- Born: Cheboygan, Michigan, US
- Spouse: Dick McCoy ​(m. 1984)​

Academic background
- Education: BS, animal husbandry, 1976, Michigan State University PhD, genetics, 1980, University of North Carolina at Chapel Hill
- Thesis: Genetic analysis of triglycerides, total cholesterol, high density lipoprotein cholesterol, and blood pressure in a large pedigree (1980)
- Doctoral advisor: Robert C. Elston

Academic work
- Institutions: University of Pittsburgh School of Dental Medicine VCU School of Medicine University of California, Los Angeles
- Main interests: FaceBase Cleft lip and cleft palate

= Mary L. Marazita =

American geneticist

Mary Louise Marazita is an American geneticist. She is a Distinguished Professor at the University of Pittsburgh School of Dental Medicine.

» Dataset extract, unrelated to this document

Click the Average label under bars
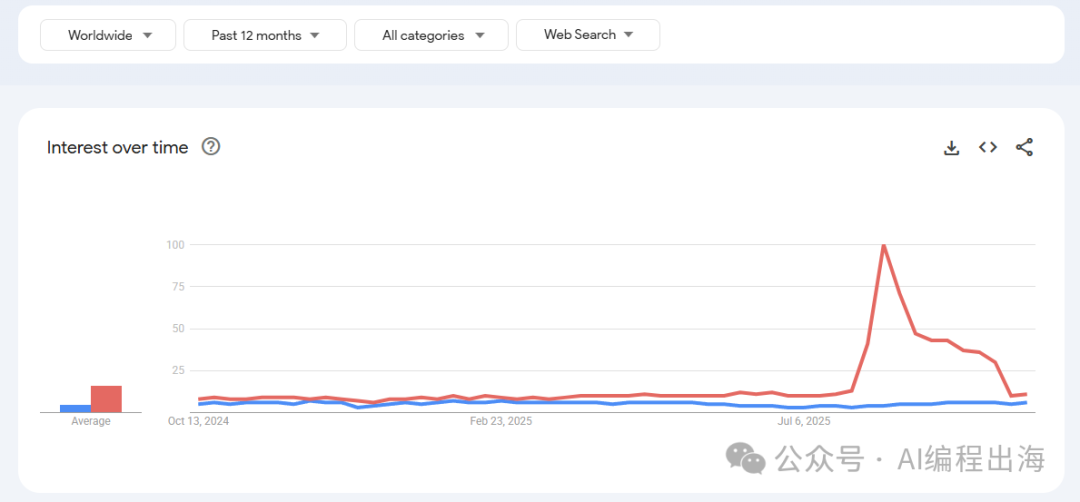The width and height of the screenshot is (1080, 502). 91,421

==Early life and education==
Marazita was born in Cheboygan, Michigan to parents Philip and Eleanor Marazita. She graduated with her bachelor's degree in animal husbandry from Michigan State University and her PhD in genetics from the University of North Carolina at Chapel Hill. She wrote her thesis under the guidance of Robert C. Elston. Following her PhD, Marazita completed her post-doctoral training in craniofacial biology at the University of Southern California from 1980 to 1982.

==Career==
Upon completing her formal education, Marazita accepted a faculty appointment at the University of California, Los Angeles' Departments of Biostatistics and Biomathematics. Following this, she joined the VCU School of Medicine, where she established the state of Virginia’s Birth Defects Registry and served for five years as Director of the FaceBase Consortium Hub. In 1993, Marazita joined the University of Pittsburgh School of Dental Medicine (Pitt). In 2000, Marazita received a $369,963 grant from the National Institute of Dental Research for a gene mapping study of cleft lip in the populations of Shanghai, China and West Bengal, India.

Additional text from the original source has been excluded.